(Data excerpts)
***

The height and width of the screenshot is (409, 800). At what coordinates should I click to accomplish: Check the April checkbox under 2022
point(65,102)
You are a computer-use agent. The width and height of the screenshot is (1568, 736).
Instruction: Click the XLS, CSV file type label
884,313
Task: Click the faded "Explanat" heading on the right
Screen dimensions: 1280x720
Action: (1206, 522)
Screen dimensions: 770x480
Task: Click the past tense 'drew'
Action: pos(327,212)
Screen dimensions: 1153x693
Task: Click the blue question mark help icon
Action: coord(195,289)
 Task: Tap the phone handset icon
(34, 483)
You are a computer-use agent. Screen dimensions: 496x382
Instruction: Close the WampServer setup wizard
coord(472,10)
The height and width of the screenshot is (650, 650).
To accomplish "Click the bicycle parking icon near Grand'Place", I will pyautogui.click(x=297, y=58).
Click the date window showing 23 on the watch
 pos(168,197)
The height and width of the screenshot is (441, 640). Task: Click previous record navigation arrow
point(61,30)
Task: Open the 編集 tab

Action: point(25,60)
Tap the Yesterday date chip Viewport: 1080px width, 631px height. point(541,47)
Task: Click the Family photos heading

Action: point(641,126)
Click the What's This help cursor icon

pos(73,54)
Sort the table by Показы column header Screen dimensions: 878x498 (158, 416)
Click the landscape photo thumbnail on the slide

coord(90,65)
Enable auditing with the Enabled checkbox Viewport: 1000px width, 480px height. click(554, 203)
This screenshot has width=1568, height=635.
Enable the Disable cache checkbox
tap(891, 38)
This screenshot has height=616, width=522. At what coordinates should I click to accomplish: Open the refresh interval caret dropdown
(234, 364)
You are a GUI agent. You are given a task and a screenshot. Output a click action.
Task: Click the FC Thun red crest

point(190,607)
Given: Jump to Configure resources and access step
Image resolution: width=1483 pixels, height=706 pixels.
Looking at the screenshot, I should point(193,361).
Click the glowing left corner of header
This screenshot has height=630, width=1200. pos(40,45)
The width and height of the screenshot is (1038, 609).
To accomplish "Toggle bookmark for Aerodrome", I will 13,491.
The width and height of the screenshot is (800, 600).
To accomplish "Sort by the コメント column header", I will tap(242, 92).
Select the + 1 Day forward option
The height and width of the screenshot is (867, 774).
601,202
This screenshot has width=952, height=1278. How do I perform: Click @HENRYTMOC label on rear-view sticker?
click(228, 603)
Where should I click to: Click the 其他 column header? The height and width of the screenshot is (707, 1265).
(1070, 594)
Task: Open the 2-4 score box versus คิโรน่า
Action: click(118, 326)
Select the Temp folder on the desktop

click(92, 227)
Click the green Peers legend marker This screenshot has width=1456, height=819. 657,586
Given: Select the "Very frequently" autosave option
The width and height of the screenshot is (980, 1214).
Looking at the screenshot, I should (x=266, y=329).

***

About this exercise: Only the lines that hold the word "will" are wanted; each should be pulled from the records.

Result of this exercise:
To accomplish "Click the bicycle parking icon near Grand'Place", I will pyautogui.click(x=297, y=58).
To accomplish "Toggle bookmark for Aerodrome", I will 13,491.
To accomplish "Sort by the コメント column header", I will tap(242, 92).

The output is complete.